• **What is required**: Rewrite the rows below, starting with the first line and going on through the line with "961x653 pixels. 527,42", and change "keyword" to "modifier" while keeping everything else the same. Leave the pictures out of your answer.

(Records from a pointing dataset)
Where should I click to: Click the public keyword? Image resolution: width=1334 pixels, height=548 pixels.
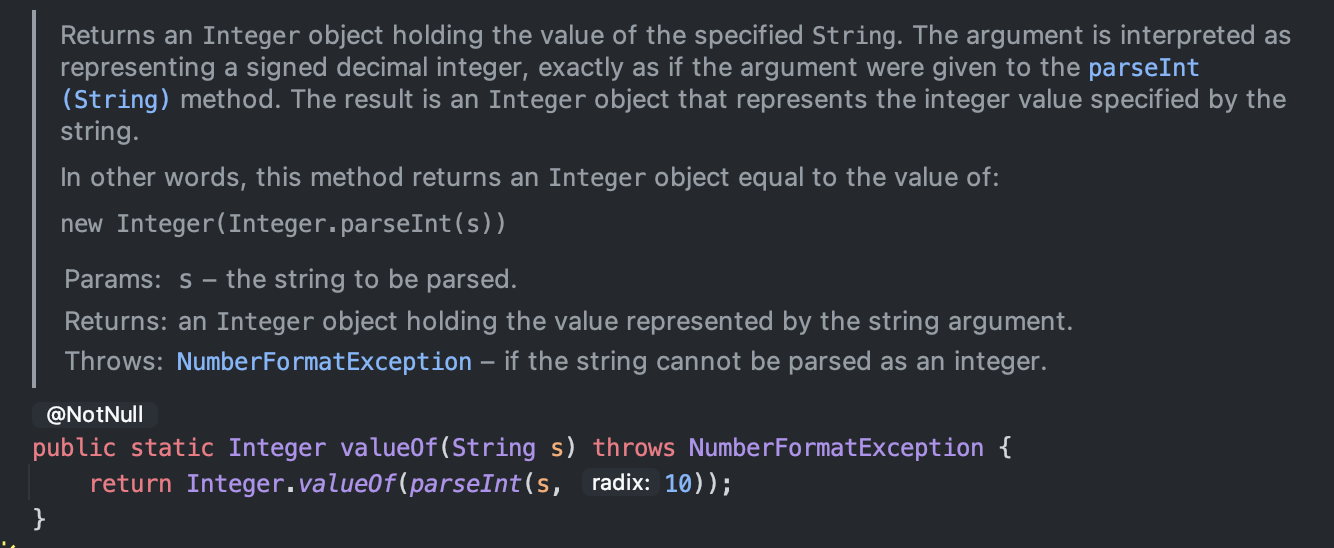click(x=74, y=447)
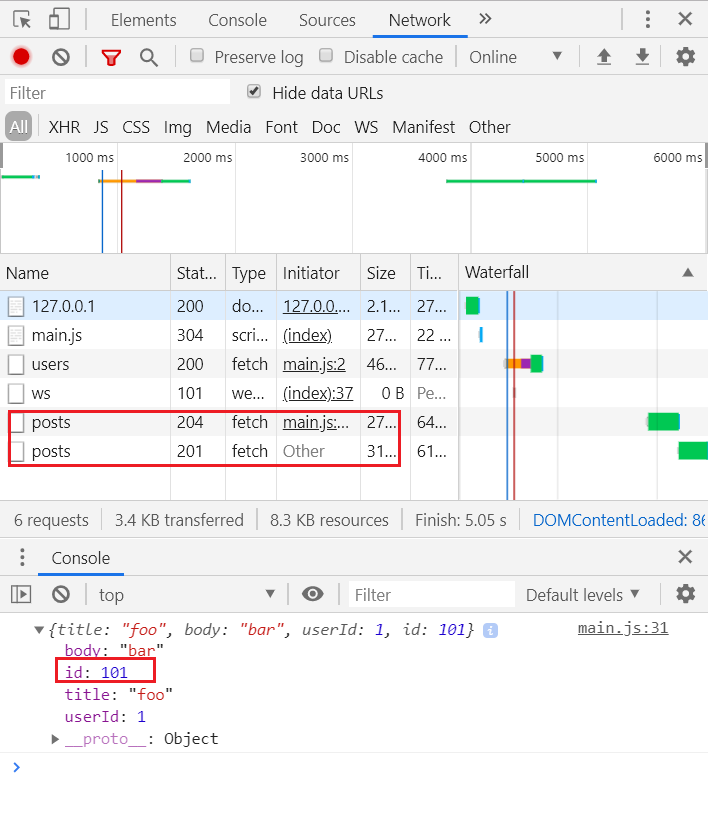Click the inspect element picker icon
The image size is (708, 827).
(x=22, y=20)
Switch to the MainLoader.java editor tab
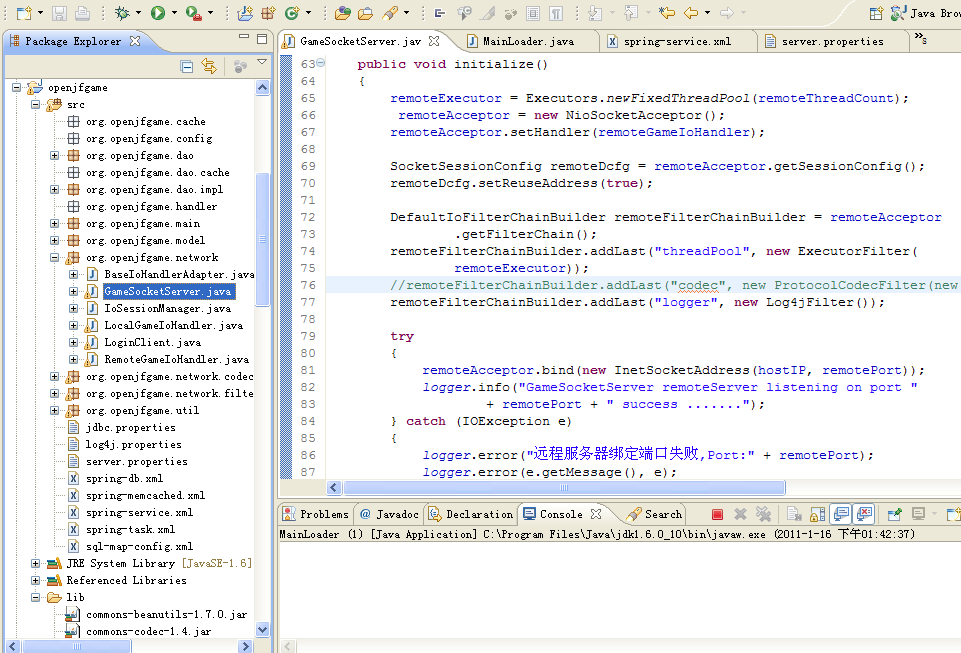961x653 pixels. 527,42
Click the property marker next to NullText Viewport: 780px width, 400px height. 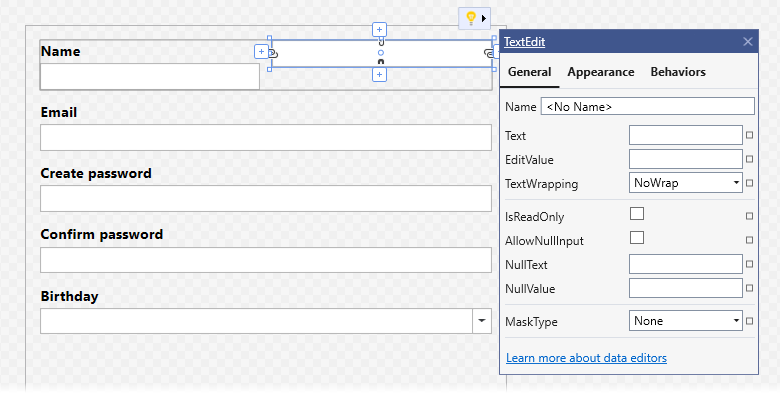pos(749,264)
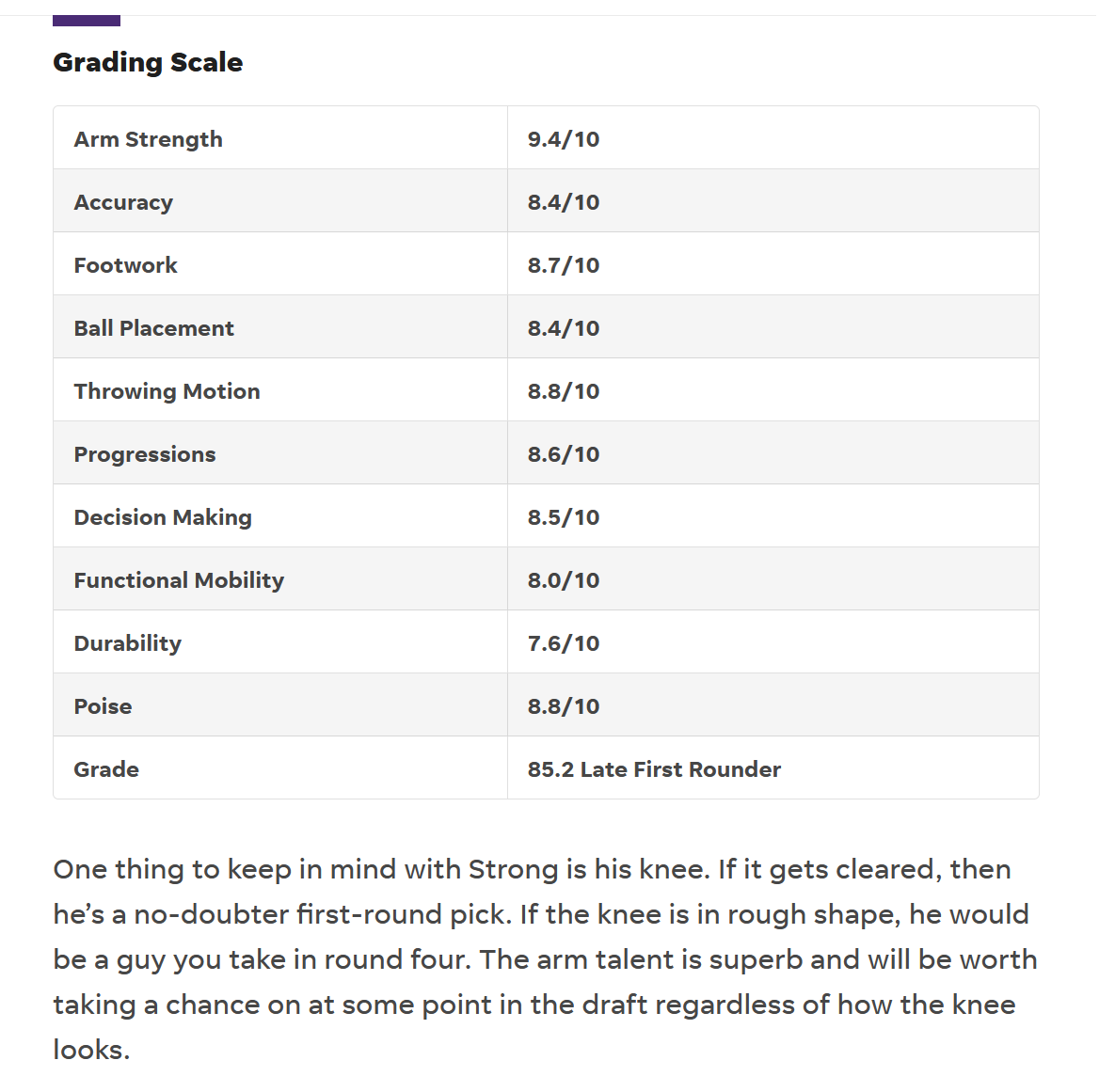1115x1092 pixels.
Task: Click the paragraph about Strong's knee
Action: (545, 958)
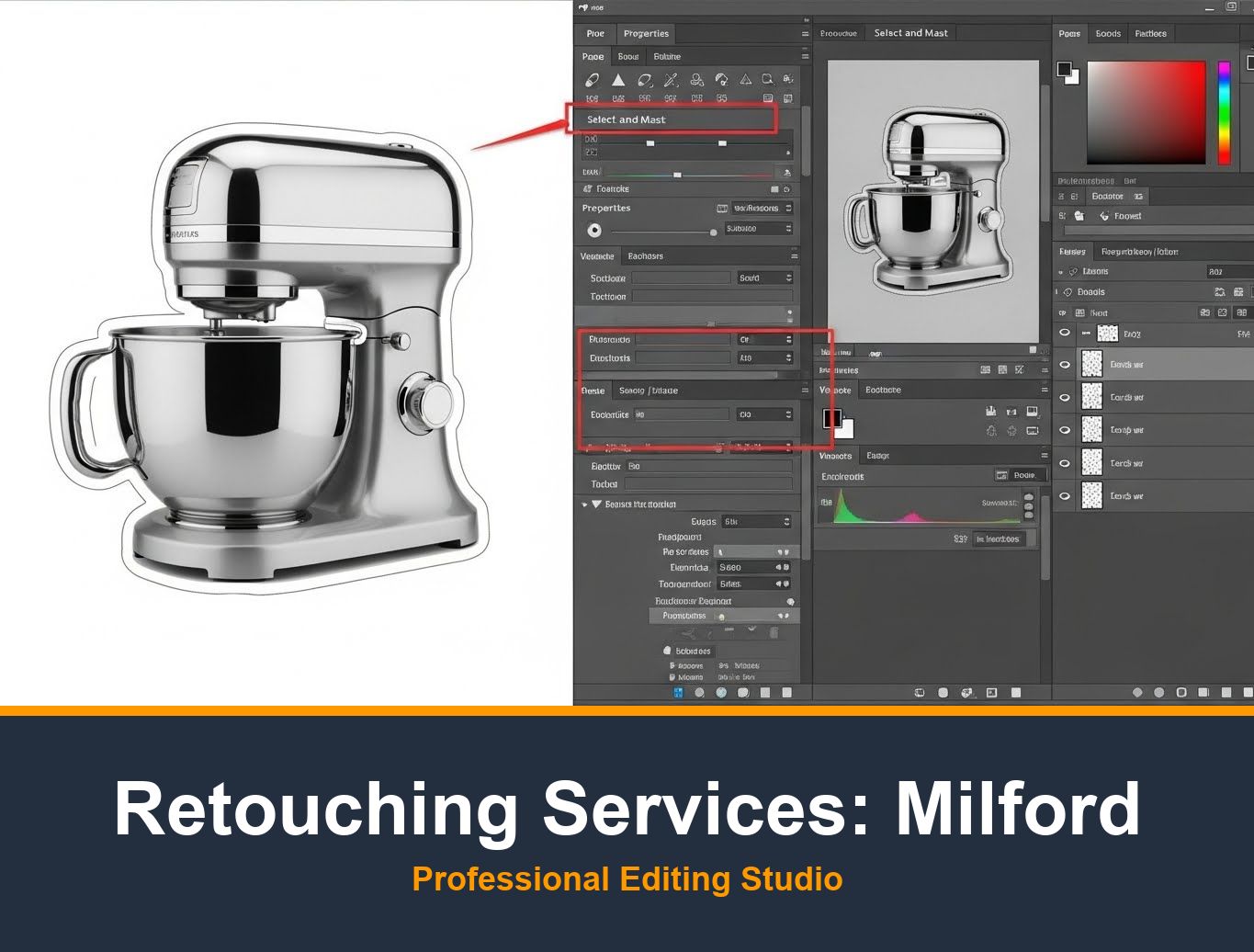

• **Solution**:
Where should I click to: Click the public modifier? Image resolution: width=1334 pixels, height=548 pixels.
click(x=74, y=447)
Click the inspect element picker icon
The image size is (708, 827).
(x=22, y=20)
Switch to the MainLoader.java editor tab
961x653 pixels. 527,42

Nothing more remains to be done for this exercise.